Records supplied:
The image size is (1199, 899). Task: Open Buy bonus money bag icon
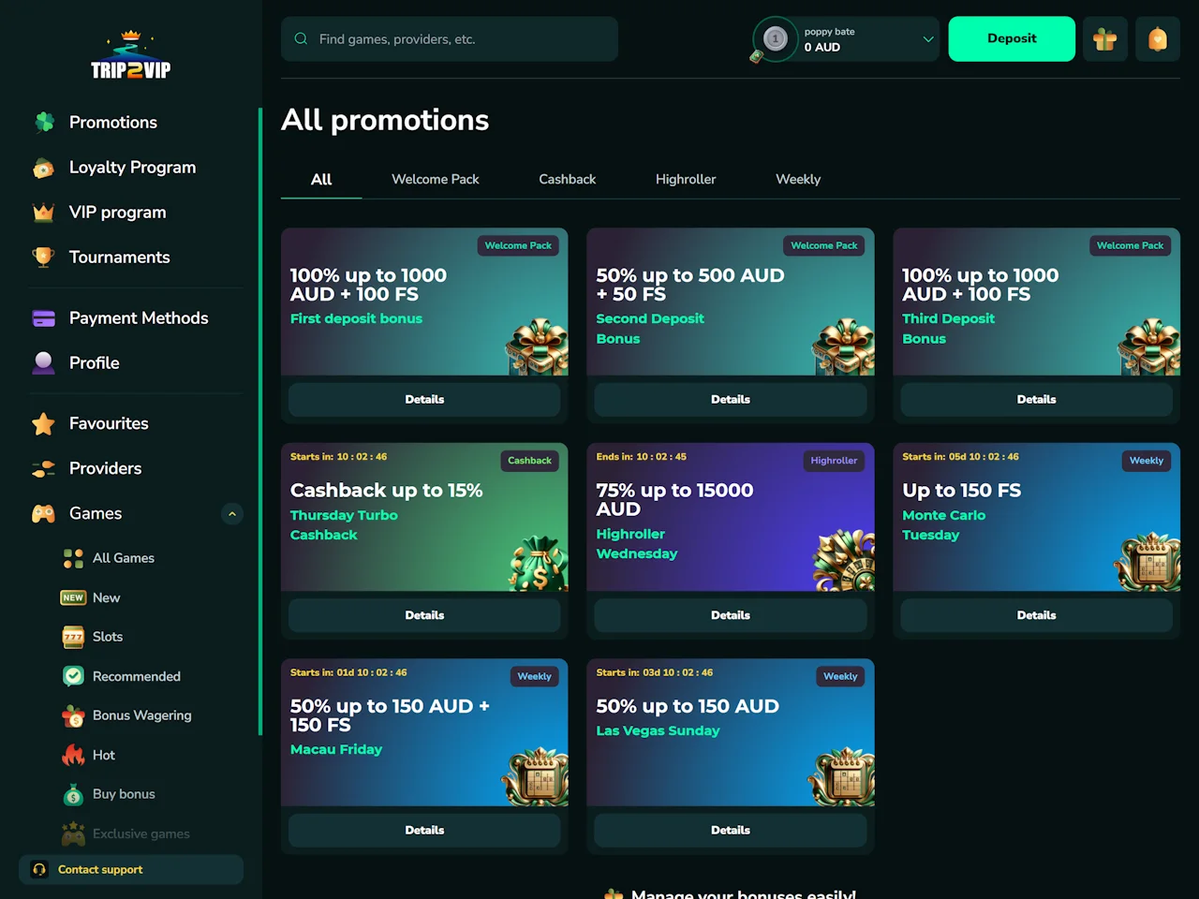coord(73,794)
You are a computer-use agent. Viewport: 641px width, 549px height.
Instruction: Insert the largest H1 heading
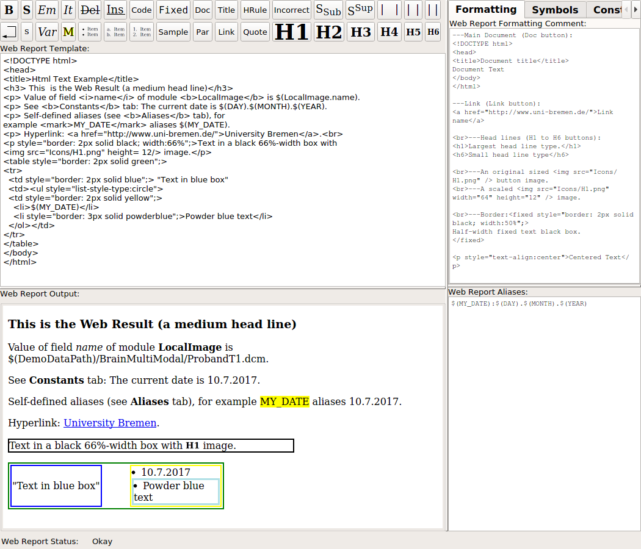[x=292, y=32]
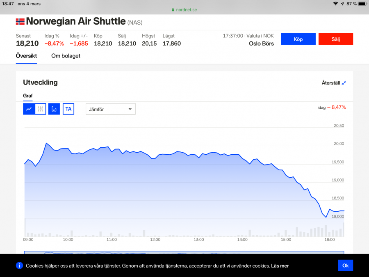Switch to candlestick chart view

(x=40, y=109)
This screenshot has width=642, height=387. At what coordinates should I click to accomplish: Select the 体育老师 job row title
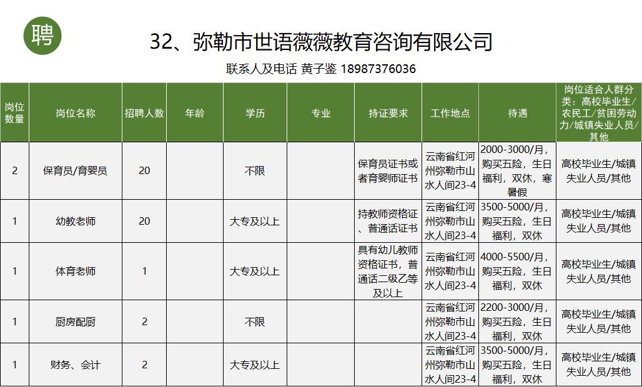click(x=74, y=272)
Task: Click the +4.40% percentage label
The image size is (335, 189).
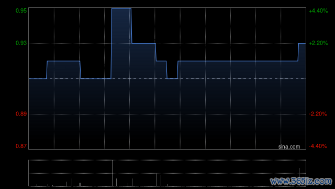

Problem requirements: Return each of the rows above line for line, with the pictures left out.

Task answer:
The image size is (1199, 899). Task: Open Buy bonus money bag icon
coord(73,794)
You are a computer-use agent. Viewport: 641px width, 549px height.
Instruction: Insert the largest H1 heading
[x=292, y=32]
Switch to candlestick chart view

(x=40, y=109)
This screenshot has width=642, height=387. At what coordinates should I click to accomplish: Select the 体育老师 job row title
click(x=74, y=272)
Task: Click the +4.40% percentage label
The image size is (335, 189).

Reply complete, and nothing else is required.